We first met Jean-Marc and Claudine in February 2023, when our entire team was in France. One of the main highlights of our trip was attending the annual La Dive Bouteille in Namur, which now features an ever-growing number of side events. During the visit, we also had the chance to taste Les Vins SAINS.
We were truly impressed by the honesty and purity of Dreyer’s wines, especially his work with maceration. It immediately felt clear to us that this style would be a perfect fit for our portfolio.
After the tasting, we asked whether he would be interested in working with us and promised to visit again once his wines became available.

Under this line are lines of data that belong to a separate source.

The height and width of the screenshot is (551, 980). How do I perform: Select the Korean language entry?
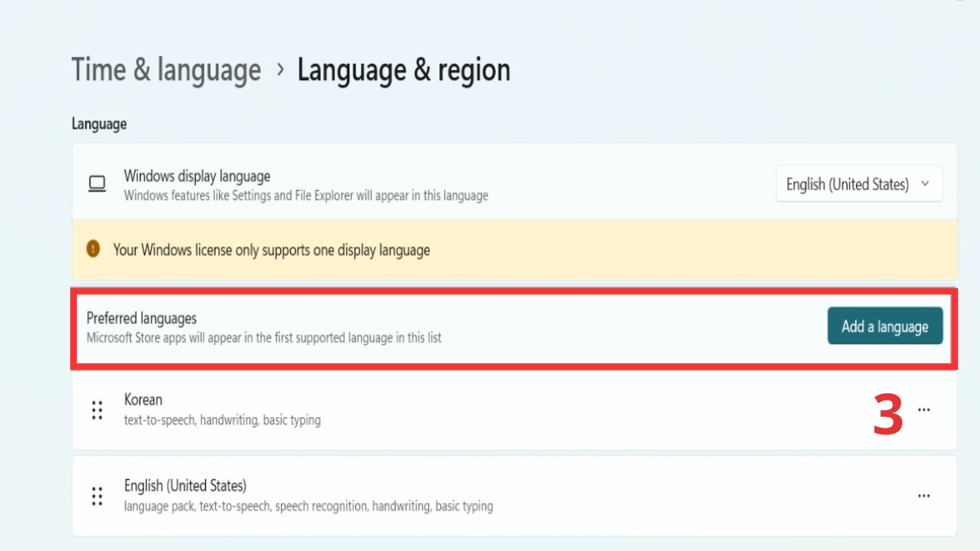tap(327, 409)
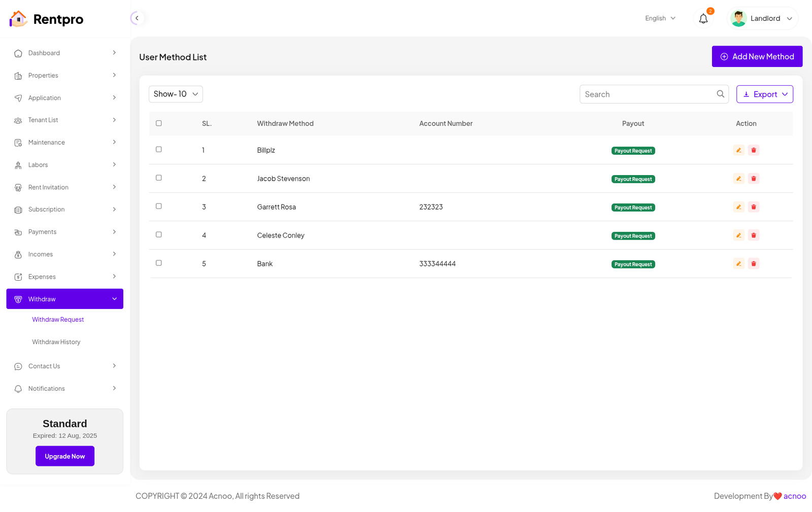Click the search magnifier icon
The width and height of the screenshot is (812, 512).
click(x=720, y=94)
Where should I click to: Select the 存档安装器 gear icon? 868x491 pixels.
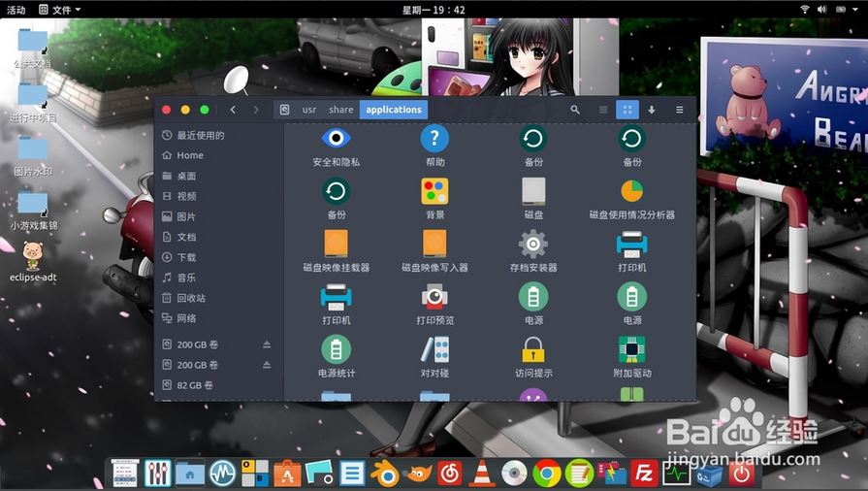(x=532, y=243)
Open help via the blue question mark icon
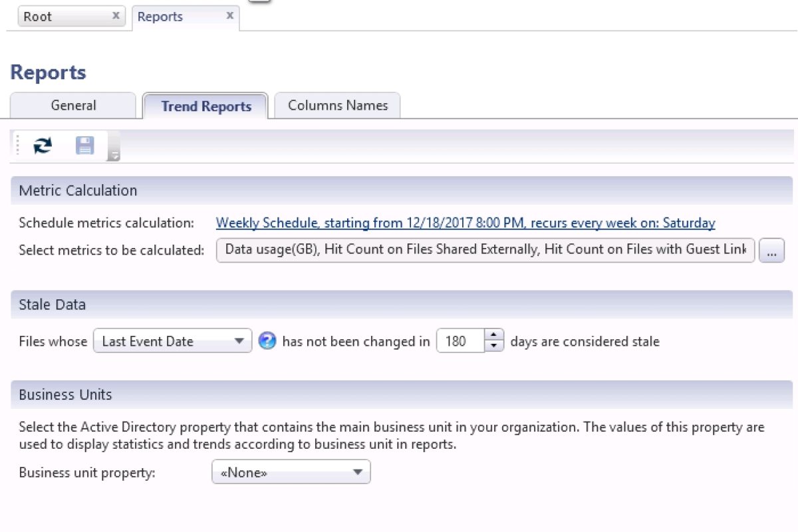This screenshot has height=532, width=798. 267,340
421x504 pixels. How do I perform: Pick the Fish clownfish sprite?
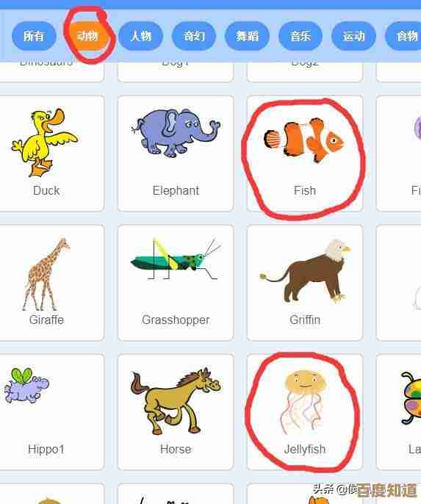click(x=305, y=154)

We arranged the trip for November this year, and the photos below, taken by Ádám, capture moments from that visit. Touring the vineyard, tasting the wines in the cellar, discussing his ideas on viticulture, and deepening our understanding of his approach to winemaking was both a privilege and an unforgettable experience.


About 25 kilometers southwest of Strasbourg lies Rosheim, a lively town of around 5,000 residents. Despite its size, it boasts a hospital, a monastery, imposing medieval towers, and several buildings dating back to the 12th century. Its winding streets—lined with half-timbered houses and structures built from the region’s characteristic red sandstone—create a striking blend of past and present.
The winery itself is made up of several buildings arranged around a spacious courtyard, accessed through two विशाल wooden gates. The names “JM Dreyer” and the “AB” (Agriculture Biologique) logo displayed on the doors signal a clear commitment to 100% organic production. Inside the courtyard, countless doors open onto cellars, storage spaces, homes, offices, former stables, and sheds. Three generations of the family live here—and this is also where the wines are made.
Jean-Marc trained as a winemaker in Obernai and later worked nearby in Northalten with Patrick Meyer, one of the pioneers of natural winemaking in Alsace. Over the years, he built a strong network of like-minded friends and professionals in the region - winemakers who had little interest in competitions or 100-point scores. What mattered to them was the origin of the grapes and what was happening—or more importantly, not happening - n the cellar. Among them were Patrick Bouju, who had settled in Auvergne; Jean-Louis Pinto from near Limoux; and Raphaël Beysang from Beaujolais.
Shaped by these experiences, Jean-Marc gradually embraced a “zero-zero” philosophy - zero intervention in the cellar and zero added sulfur - and eventually began producing wines in this spirit himself.

Jean-Marc farms just over six hectares divided into 25 small parcels, all situated on the hills surrounding Rosheim. The soils are predominantly argilo-calcaire - a mix of clay and limestone. The northern edge of the village is crossed by the famous Camino de Santiago pilgrimage route, which runs directly through his Pinot Gris parcel. The scallop shell, symbol of St. James, is closely associated with the region; fossils of ancient scallops, some up to 50 million years old, are still frequently found in the limestone layers of Alsace.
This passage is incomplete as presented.